Şunu rahatlıkla söyleyebilirim: Fransızların çok sevdiği, nedense ülkemizde pek kullanılmayan “cumhuriyetçilik” kavramı aklıma hep Bülent Hoca’yı getirir. Kendisiyle, İslami hareketler, laiklik gibi konularda epey farklı noktalarda duruyorduk fakat onun bir cumhuriyetçi olduğu kadar demokrasiye de tavizsiz bir şekilde sahip çıkması nedeniyle tartışmalarımızın hemen hepsi, her iki tarafın da hayrına sonuçlanıyordu.



İÜ ve YÖK’e düşen görev

Bülent Hoca ile birçok anım var. Bunların hemen hepsinde onun nezaketi, kendini adamışlığı, samimiyeti, titizliği ve kararlılığı iç içe geçmiştir. Belki ilerde başka bir vesileyle bunlardan da söz etme imkanı bulurum. Şimdilik tekrar bugünkü toplantıyı, Bülent Hoca’nın yıllar sonra o çok sevdiği üniversitesine dönmesini hatırlatıp bir çağrı yapmak istiyorum:

Ülke olarak yeni sivil bir anayasa yapmaya soyunmuşken, bu ülkenin en sivil anayasa uzmanlarından birine yapılmış olan haksızlığın geride hiçbir izi kalmaması lazım. Dolayısıyla İstanbul Üniversitesi’nin Prof. Bülent Tanör’den özür dilemesi ve itibarını iade etmesinin zamanı çoktan geldi ve geçiyor. Kuşkusuz bu tür toplantılar önemli ama daha da ileri gidilmeli, Bülent Hoca’nın adı bir daha kimsenin silemeyeceği bir şekilde İstanbul Üniversitesi’ne kazınmalıdır. Tabii ki bu konuda ilk görev Rektör Prof. Yunus Söylet’e düşüyor.
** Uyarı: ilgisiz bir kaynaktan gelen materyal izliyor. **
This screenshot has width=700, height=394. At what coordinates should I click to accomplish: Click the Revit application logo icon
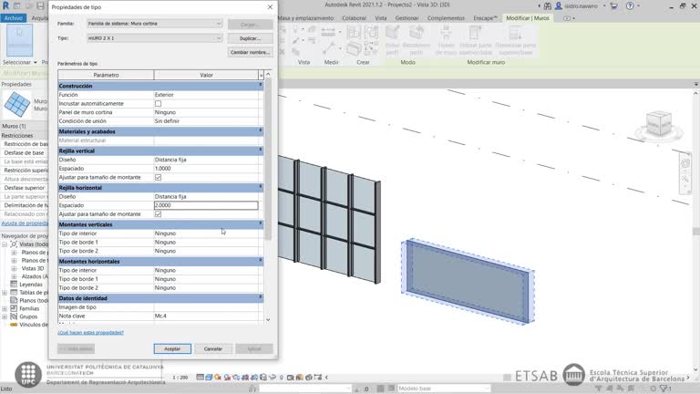point(6,6)
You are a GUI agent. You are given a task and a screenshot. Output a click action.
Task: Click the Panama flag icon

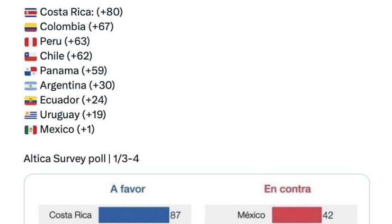click(x=30, y=71)
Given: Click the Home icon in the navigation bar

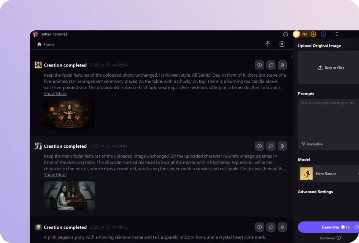Looking at the screenshot, I should click(x=39, y=44).
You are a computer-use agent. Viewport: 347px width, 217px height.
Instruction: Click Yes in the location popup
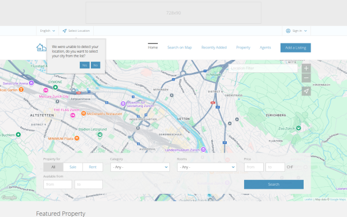[x=84, y=65]
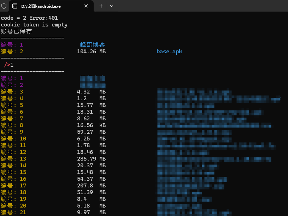Click the 207.8 MB size value
Image resolution: width=288 pixels, height=216 pixels.
(x=91, y=186)
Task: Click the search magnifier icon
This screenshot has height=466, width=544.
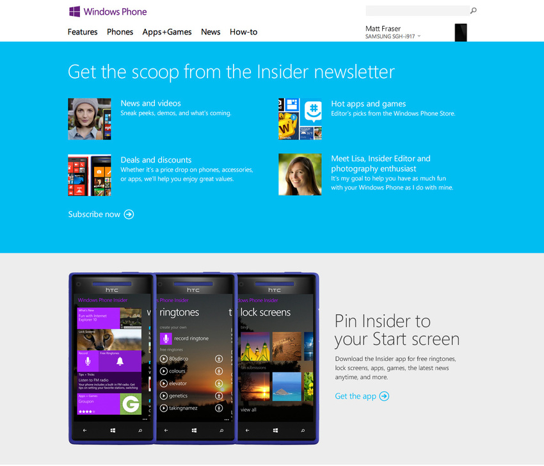Action: point(473,11)
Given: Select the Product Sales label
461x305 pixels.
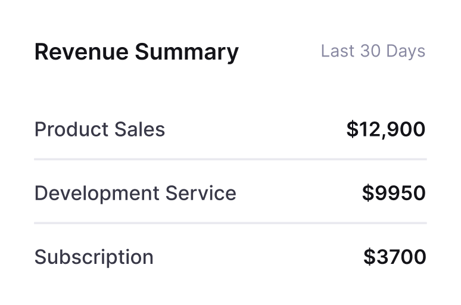Looking at the screenshot, I should point(99,129).
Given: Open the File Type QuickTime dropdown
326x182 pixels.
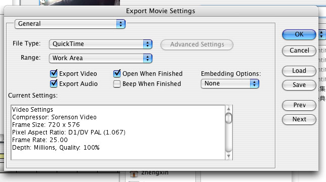Looking at the screenshot, I should (x=101, y=44).
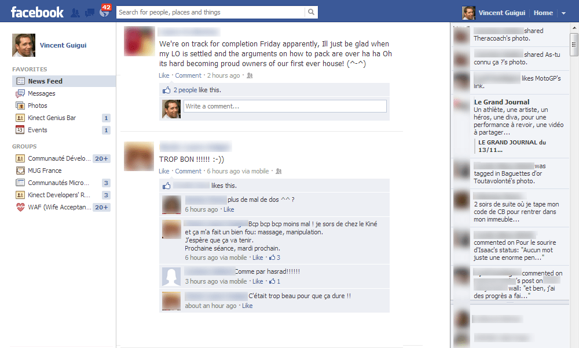
Task: Click the ticker scrollbar up arrow
Action: [574, 27]
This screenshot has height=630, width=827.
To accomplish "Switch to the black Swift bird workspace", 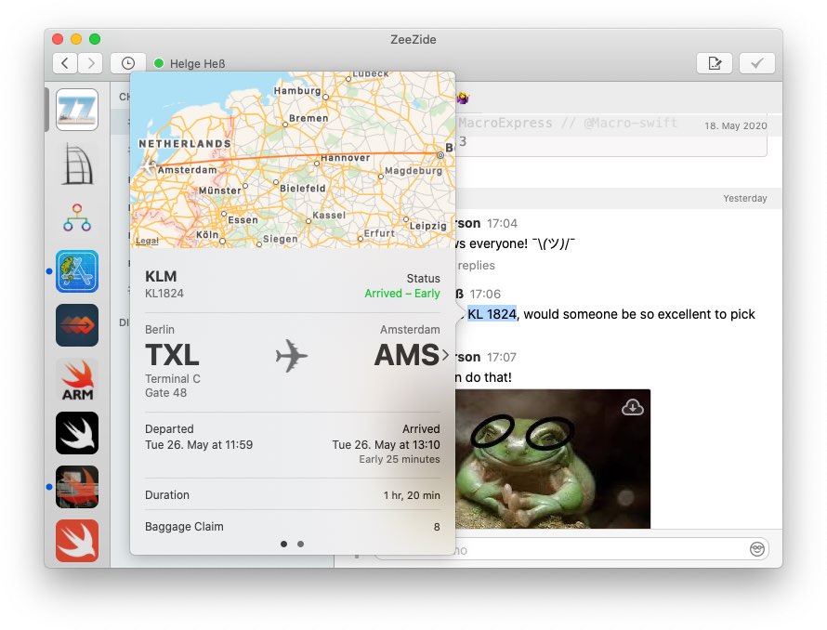I will (x=77, y=434).
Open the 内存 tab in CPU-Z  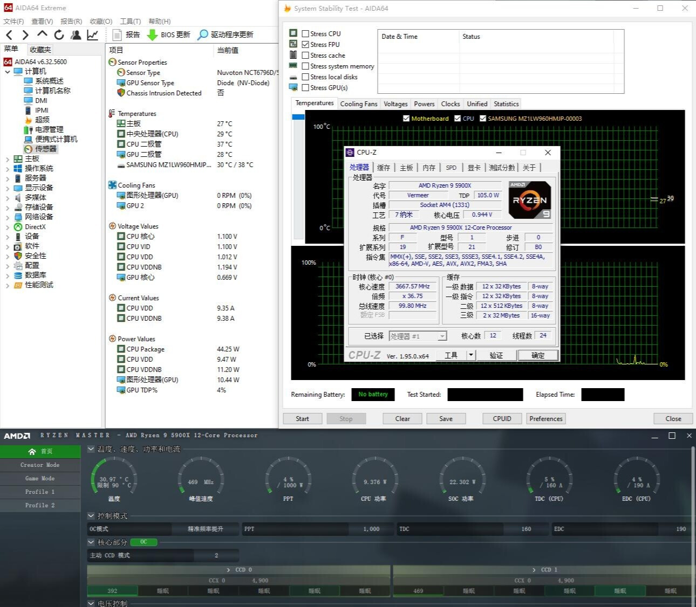click(428, 168)
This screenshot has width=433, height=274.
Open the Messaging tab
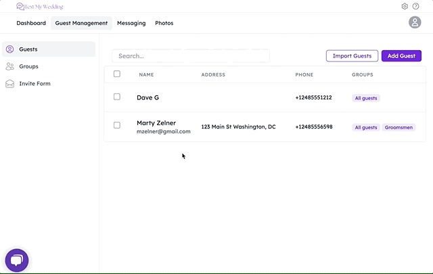131,23
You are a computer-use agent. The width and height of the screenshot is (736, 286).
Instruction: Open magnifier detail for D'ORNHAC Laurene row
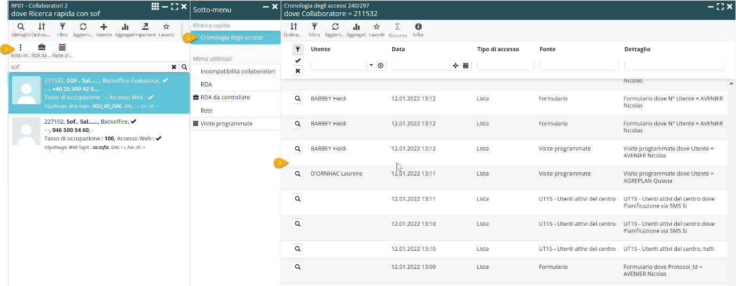[298, 174]
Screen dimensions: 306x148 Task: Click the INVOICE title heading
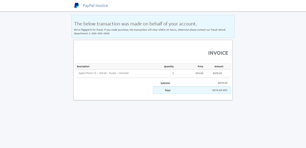[218, 53]
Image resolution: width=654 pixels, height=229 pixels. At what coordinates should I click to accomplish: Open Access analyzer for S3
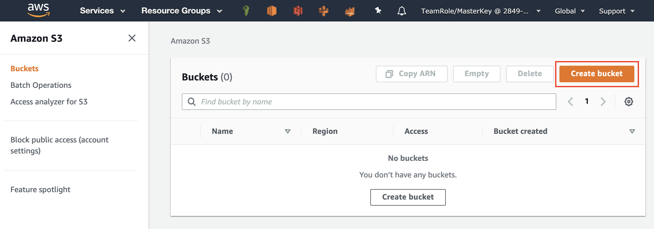coord(49,102)
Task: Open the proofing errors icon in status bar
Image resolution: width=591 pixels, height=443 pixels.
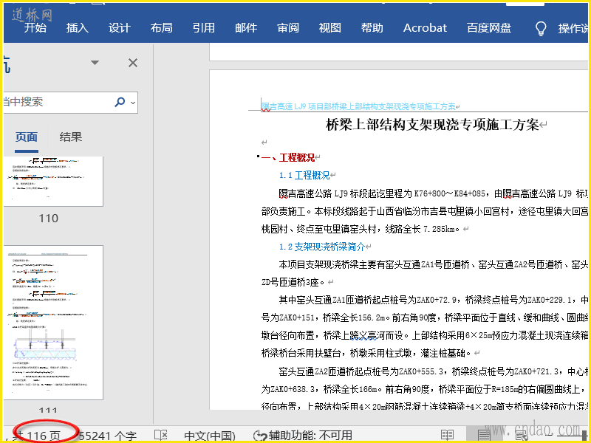Action: [161, 436]

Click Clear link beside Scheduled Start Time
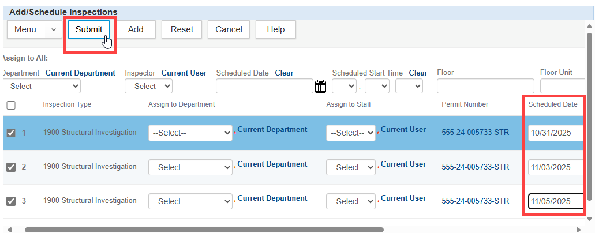pos(418,73)
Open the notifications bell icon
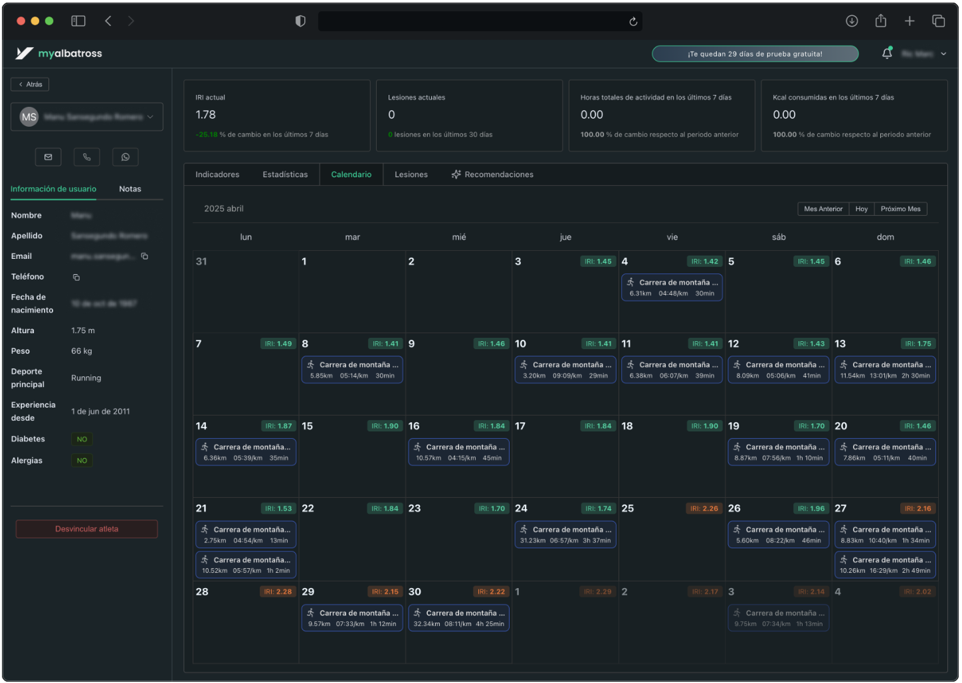 click(886, 54)
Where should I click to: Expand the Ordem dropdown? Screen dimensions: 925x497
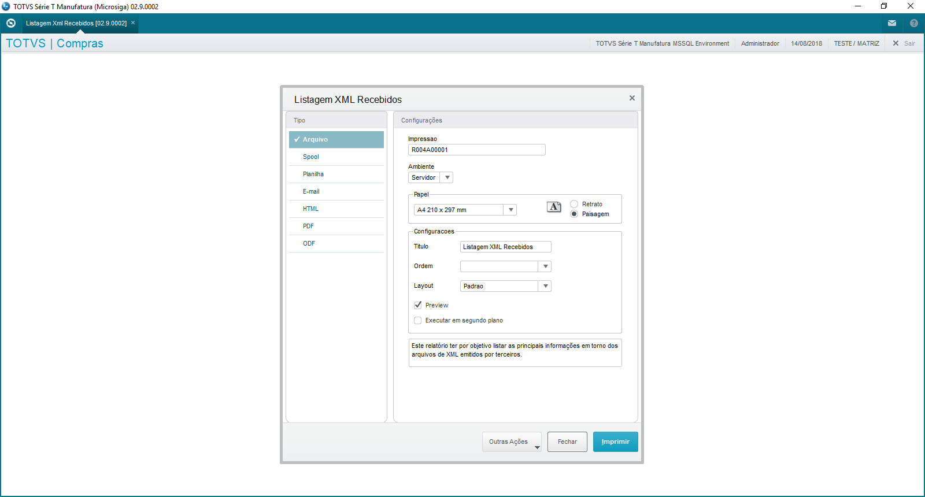click(545, 266)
Bu arada Alemdaroğlu’nun 10 yıl önceki suç ortağı YÖK’ün de devreye girmesi şart. Bu vesileyle Prof. Gökhan Çetinsaya’yı YÖK Başkanı olduğu için tebrik edelim ve Bülent Hoca konusunu gündeminin ön sıralarına koymasını kendisinden talep edelim.